Prussia raised one white eyebrow, but all he said was, "Ask away, then."
England sighed under his breath. "What you said about the war." There was no need to specify which war, not when only one had been mentioned in the meeting. "Was it accurate?" Not 'true' – that would bring out the worst in Prussia. Accurate implied he was being basically honest but exaggerating for some purpose or other.
He didn't expect the answer he got: Prussia set the briefcase down, shed his jacket, then rolled up his left sleeve.

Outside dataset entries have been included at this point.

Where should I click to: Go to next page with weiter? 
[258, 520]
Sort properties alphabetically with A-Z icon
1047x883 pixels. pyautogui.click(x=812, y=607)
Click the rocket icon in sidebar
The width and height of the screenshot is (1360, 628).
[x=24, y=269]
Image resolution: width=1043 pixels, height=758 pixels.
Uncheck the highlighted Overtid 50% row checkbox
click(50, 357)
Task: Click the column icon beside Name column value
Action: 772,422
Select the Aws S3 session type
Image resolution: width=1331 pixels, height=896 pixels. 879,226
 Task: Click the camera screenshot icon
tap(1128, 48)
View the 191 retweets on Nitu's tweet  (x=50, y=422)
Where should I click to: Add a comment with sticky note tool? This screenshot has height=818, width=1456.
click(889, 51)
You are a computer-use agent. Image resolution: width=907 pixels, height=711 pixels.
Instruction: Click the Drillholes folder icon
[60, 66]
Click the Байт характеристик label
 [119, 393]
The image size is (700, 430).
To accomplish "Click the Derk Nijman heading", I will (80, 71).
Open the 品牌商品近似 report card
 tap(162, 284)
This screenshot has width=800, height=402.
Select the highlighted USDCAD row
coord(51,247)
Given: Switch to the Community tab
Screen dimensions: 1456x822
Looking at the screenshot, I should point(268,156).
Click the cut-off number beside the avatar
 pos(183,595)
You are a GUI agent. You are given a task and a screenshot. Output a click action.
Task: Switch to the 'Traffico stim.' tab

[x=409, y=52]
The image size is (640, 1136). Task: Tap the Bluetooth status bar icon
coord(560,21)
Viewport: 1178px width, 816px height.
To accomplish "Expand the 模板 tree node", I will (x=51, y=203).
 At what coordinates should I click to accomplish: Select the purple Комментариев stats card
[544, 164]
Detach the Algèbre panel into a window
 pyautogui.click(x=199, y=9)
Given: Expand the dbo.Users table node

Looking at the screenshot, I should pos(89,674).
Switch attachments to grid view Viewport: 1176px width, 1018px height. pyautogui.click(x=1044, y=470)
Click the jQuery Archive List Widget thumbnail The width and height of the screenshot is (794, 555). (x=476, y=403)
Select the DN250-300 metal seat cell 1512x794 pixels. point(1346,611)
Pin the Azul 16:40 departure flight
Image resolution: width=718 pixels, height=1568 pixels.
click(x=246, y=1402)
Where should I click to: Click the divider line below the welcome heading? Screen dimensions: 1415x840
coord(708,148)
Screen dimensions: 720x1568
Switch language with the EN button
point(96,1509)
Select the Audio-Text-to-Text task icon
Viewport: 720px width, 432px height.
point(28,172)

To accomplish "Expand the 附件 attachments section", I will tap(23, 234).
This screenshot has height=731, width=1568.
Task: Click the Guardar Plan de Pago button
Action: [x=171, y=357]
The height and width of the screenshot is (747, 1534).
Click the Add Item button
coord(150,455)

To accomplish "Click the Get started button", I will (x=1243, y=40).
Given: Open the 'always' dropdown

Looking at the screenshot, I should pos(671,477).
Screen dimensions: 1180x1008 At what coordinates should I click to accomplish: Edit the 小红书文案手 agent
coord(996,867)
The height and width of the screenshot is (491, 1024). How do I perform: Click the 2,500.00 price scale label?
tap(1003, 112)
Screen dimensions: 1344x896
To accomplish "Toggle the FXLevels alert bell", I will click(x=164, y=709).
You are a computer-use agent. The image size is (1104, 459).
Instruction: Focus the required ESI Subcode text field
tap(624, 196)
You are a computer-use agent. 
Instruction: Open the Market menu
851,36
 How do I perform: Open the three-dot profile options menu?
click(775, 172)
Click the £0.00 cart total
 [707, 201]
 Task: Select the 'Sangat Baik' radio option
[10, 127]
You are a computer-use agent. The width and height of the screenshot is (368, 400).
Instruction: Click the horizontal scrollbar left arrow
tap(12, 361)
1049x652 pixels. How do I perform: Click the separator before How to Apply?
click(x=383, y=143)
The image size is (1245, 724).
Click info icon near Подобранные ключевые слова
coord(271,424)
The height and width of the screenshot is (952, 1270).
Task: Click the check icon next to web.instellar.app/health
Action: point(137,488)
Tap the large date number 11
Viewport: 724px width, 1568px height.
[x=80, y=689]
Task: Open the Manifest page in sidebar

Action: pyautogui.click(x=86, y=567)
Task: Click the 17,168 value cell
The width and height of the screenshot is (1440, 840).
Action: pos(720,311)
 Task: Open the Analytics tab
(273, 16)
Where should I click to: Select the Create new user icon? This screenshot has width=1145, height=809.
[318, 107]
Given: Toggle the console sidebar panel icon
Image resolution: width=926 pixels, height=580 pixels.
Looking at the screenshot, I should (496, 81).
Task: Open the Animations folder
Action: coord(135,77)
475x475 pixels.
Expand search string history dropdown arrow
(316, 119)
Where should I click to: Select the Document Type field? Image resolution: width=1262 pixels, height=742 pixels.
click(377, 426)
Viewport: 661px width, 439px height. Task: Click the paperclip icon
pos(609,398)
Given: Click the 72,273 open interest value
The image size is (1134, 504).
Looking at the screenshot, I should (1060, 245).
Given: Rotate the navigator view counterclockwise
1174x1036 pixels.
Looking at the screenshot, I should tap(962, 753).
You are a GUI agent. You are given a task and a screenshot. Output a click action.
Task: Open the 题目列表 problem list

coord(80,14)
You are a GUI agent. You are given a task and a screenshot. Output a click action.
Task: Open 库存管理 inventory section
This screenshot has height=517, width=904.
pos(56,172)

Old, purple blue numbers marched up his left arm.
England's mouth fell open.
Prussia had his shirt sleeve buttoned again and his jacket on before England managed to collect his jaw. "I take it that's sufficient answer."
England didn't trust himself to speak: he just nodded.
There wasn't any hint of the usual bluster and nonsense in Prussia's red eyes. "I'll thank you to keep that to yourself."
Even though there was no overt threat, England could feel the chill crawling down his spine.
"I don't want anyone's fucking pity," Prussia added before turning on his heel and walking out, briefcase in hand and trademark grin on his face.
Pity? England didn't think there'd be any of that. Not that he was going to say a word. Let the other bloody tossers figure it out for themselves: he had some research to do. Whatever Prussia was up to, he wanted be the man's ally, not his enemy.
And that was not fear speaking, thank you very much.